PEOPLE OF MI V MYRON LLOYD ERICKSONAnnotate this Case
STATE OF MICHIGAN
COURT OF APPEALS
PEOPLE OF THE STATE OF MICHIGAN,
October 27, 1998
Menominee Circuit Court
LC No. 96-002208 FH
MYRON LLOYD ERICKSON,
Before: Saad, P.J., and Hood and Gribbs, JJ.
Defendant appeals of right from his jury conviction of third-degree criminal sexual conduct,
MCL 750.520d; MSA 28.788(4). Defendant was sentenced as an habitual offender, third, MCL
769.11; MSA 28.1083, to seven to twenty years’ imprisonment. We affirm.
Defendant raises a single issue regarding comments made by the prosecutor during the voir dire.
After the trial court had informed the prospective jurors of the nature of the case by indicating that it
involved “an act of homosexuality,” the prosecutor addressed the jurors and stated:
. . . Now, one thing I want to make absolutely clear is that [the complainant] is not a
homosexual. This was not a consensual sex act. So I don’t want you going into this
trial thinking that the defendant -- the defendant, he told an office[r] he’s bisexual, but I
don’t want you thinking the victim in this case is. Is that clear to everyone? Okay.
Later on, after the trial court and defense counsel both had made more statements to the
prospective jurors regarding the fact that the trial would concern an alleged homosexual act and that the
jurors would have to determine if the victim had been physically helpless, the prosecutor asked one
. . . One thing that concerns me, when the term homosexual is used, or homosexual act,
I’m concerned that maybe you or other jurors would use that it was a consensual act,
that it kind of means that it was a consensual act. Would you agree to keep an open
mind on the consent issue and decide this case after all evidence is presented?
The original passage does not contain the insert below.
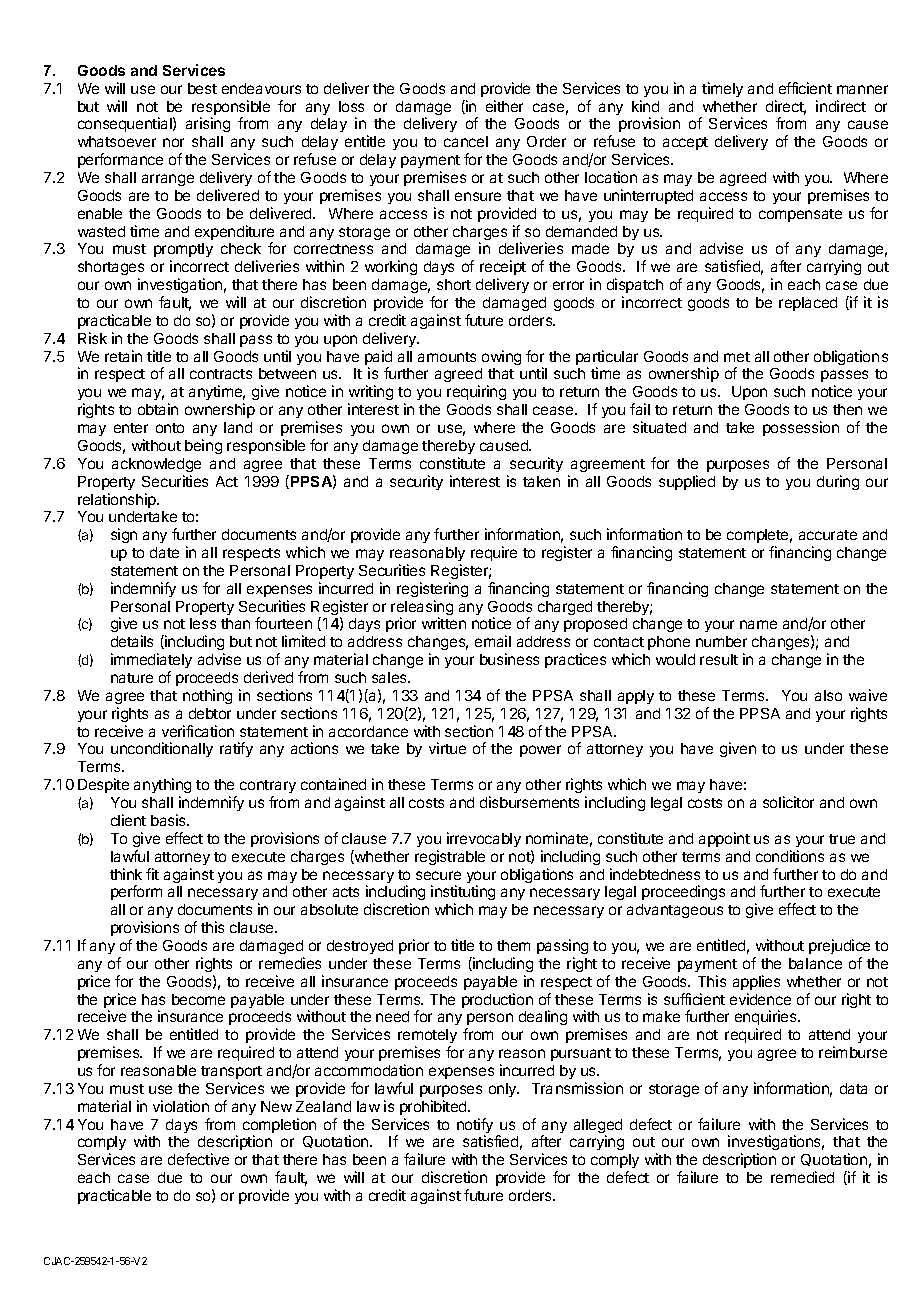 Image resolution: width=924 pixels, height=1307 pixels. Describe the element at coordinates (203, 623) in the image. I see `less` at that location.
And [defense counsel] referred to something to the effect that the only reason we’re
here is because [the complainant] was -- to decide whether or not [the complainant]
was physically helpless. Would you keep in mind that there is more to it than that?
That this is a young man who woke up . . . .
Immediately after each of the prosecutor’s comments, the trial court gave a sua sponte
cautionary instruction to the jurors that the comments of the attorneys were not evidence, that they had
not yet heard any evidence, and that they would determine the evidence from the testimony of the
witnesses. Defendant subsequently moved the court to declare a mistrial based on the prosecutor’s
comments and the trial court denied that motion.
A trial court’s decision regarding a motion for a mistrial is reviewed for an abuse of discretion.
People v Wolverton, 227 Mich App 72, 75; 574 NW2d 703 (1997). An abuse of that discretion will
be found only where the trial court’s denial of the motion has deprived the defendant of a fair and
impartial trial. Id. The trial court’s ruling must be so grossly in error as to deprive a defendant of a fair
trial or to amount to a miscarriage of justice. People v McAlister, 203 Mich App 495, 503; 513
NW2d 431 (1994). A claim of prosecutorial misconduct is likewise reviewed to determine if the
defendant was denied a fair and impartial trial. People v Howard, 226 Mich App 528, 544; 575
NW2d 16 (1997). Such claims are reviewed on a case-by-case basis and evaluated within the context
of the particular facts of the case. Id.
This Court has reviewed the prosecutor’s remarks in context and finds that defendant has failed
to demonstrate that his right to a fair and impartial trial was violated. The prosecutor’s remarks were
clearly intended to respond to the characterization of the incident by both the trial court and defense
counsel as involving homosexual conduct. The prosecutor was trying to inform the prospective jurors
that the complainant would claim that he was not a homosexual and that the incident had not been
consensual. The prosecutor’s comments did not misstate what the complainant’s testimony did in fact
subsequently disclose. To the extent that the prosecutor’s remarks strayed into the realm of conveying
his view of the evidence to the jurors, the trial court’s prompt sua sponte cautionary instructions were
sufficient to dispel any possible prejudice. Moreover, the trial court subsequently re-instructed the jury
both at the beginning and at the completion of the trial that the statements of the attorneys were not
evidence. Jurors are presumed to have followed a court’s instructions until the contrary is clearly
shown. McAlister, supra at 504. Defendant has presented no clear indication that the jurors failed to
follow the court’s cautionary instructions.
Thus, where the jurors each individually stated that they could decide the case based on the
evidence, where the trial court repeatedly instructed them that the prosecutor’s comments did
not constitute evidence, and where the evidence itself provided a sufficient basis for finding defendant
guilty, defendant was not denied a fair and impartial trial.